Reproduce the part of the listing that opens with the line containing "Image resolution: width=1191" and continues through the end of the listing, replacing "registration" with "enrollment" and changing nothing else.

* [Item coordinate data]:
——————

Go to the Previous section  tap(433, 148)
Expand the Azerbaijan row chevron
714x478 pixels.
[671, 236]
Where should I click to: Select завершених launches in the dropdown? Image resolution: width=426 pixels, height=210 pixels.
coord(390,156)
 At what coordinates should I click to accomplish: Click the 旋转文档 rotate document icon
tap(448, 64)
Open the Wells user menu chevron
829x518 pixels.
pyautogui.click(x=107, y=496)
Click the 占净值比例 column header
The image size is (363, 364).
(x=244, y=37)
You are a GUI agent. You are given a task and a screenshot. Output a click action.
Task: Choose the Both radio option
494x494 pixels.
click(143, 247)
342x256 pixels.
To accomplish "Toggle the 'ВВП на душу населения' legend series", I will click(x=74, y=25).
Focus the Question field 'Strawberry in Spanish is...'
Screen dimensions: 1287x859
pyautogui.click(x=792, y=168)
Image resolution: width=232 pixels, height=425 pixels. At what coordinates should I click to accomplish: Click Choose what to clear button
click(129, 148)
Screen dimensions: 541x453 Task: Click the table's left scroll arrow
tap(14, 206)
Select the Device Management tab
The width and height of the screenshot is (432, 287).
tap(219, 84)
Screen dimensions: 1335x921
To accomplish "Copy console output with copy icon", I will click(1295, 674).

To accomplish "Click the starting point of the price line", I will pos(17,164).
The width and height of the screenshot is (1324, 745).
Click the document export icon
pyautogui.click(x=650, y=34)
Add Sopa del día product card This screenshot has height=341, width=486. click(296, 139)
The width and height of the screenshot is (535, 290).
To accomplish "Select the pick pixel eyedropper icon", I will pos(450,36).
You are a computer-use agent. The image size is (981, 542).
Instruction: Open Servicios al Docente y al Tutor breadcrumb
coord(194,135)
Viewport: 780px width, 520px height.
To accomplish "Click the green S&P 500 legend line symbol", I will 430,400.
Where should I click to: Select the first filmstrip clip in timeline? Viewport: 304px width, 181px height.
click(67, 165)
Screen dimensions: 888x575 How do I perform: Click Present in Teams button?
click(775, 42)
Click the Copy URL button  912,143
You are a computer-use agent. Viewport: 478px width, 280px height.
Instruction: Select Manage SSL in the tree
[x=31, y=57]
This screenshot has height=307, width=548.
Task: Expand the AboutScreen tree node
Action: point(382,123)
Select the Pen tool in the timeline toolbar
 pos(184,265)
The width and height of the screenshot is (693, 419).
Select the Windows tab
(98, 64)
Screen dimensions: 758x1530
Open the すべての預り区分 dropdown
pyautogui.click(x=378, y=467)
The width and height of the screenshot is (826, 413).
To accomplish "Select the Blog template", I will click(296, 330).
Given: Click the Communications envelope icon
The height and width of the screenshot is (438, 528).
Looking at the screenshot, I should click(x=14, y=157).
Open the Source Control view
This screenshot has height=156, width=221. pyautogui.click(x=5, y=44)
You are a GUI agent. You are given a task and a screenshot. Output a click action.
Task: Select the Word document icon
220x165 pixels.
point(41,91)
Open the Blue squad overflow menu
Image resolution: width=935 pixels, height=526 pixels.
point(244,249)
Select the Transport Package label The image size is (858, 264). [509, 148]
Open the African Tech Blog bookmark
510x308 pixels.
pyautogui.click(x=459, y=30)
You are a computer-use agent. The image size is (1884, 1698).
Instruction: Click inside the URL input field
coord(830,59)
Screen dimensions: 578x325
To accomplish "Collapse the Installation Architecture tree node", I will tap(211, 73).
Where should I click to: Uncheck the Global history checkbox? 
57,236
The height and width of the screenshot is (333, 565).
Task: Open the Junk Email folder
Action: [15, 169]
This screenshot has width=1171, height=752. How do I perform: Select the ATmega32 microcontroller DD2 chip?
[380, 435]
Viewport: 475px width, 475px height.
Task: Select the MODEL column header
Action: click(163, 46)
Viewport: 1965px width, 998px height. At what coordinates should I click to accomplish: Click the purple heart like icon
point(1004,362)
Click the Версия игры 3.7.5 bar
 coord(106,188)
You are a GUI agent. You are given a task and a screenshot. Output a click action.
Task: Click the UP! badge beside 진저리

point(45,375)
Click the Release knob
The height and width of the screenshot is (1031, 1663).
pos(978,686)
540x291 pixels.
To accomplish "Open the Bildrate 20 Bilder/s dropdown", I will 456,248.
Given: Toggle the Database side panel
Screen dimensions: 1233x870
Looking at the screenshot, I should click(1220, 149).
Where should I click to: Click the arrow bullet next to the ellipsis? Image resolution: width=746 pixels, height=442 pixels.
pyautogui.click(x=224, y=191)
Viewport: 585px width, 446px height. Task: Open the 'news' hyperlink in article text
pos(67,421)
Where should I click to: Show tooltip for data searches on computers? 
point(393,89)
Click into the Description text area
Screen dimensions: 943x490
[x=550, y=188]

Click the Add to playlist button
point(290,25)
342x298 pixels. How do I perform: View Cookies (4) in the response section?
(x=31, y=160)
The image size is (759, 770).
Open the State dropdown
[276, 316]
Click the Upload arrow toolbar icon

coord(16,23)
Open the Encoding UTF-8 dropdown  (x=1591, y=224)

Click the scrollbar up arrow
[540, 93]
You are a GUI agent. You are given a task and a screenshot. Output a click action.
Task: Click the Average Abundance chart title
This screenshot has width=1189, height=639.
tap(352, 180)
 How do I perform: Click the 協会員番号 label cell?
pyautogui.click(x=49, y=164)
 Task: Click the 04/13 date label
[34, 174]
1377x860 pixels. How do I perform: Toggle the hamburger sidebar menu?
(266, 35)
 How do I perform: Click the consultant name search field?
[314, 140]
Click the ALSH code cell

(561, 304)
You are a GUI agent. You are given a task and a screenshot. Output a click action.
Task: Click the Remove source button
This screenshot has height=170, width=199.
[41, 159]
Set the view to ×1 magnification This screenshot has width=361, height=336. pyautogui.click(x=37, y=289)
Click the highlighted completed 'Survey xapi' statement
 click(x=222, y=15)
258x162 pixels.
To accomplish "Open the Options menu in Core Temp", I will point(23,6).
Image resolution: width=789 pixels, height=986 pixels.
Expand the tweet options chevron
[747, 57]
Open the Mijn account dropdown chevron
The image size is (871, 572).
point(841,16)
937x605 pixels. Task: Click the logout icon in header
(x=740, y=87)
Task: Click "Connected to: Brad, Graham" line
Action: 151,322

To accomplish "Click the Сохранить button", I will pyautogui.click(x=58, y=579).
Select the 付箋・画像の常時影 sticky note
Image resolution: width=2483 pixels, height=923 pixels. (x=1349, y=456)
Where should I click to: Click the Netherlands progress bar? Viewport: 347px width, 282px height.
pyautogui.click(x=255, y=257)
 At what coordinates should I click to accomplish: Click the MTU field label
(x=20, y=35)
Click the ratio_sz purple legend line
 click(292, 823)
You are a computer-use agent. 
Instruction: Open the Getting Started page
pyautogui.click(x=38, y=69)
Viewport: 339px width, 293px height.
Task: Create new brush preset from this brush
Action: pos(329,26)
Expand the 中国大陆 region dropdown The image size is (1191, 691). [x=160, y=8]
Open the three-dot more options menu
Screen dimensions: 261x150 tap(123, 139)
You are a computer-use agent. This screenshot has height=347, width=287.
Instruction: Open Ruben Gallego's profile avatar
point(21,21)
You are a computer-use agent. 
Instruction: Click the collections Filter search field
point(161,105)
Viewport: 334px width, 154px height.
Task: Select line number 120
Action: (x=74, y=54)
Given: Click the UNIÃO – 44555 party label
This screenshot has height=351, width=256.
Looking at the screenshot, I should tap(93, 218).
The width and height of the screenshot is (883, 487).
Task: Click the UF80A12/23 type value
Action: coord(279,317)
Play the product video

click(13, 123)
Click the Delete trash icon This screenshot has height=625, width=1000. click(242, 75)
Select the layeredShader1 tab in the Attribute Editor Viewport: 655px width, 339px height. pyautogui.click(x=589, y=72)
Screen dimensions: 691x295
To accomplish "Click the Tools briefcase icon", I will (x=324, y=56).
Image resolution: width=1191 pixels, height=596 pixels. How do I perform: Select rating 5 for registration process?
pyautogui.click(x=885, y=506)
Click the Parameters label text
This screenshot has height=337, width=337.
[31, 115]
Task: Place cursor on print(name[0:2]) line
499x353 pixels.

——————

* [The result]:
Image resolution: width=1191 pixels, height=596 pixels. How do I perform: Select rating 5 for enrollment process?
pyautogui.click(x=885, y=506)
Click the Parameters label text
This screenshot has height=337, width=337.
[31, 115]
Task: Place cursor on print(name[0:2]) line
499x353 pixels.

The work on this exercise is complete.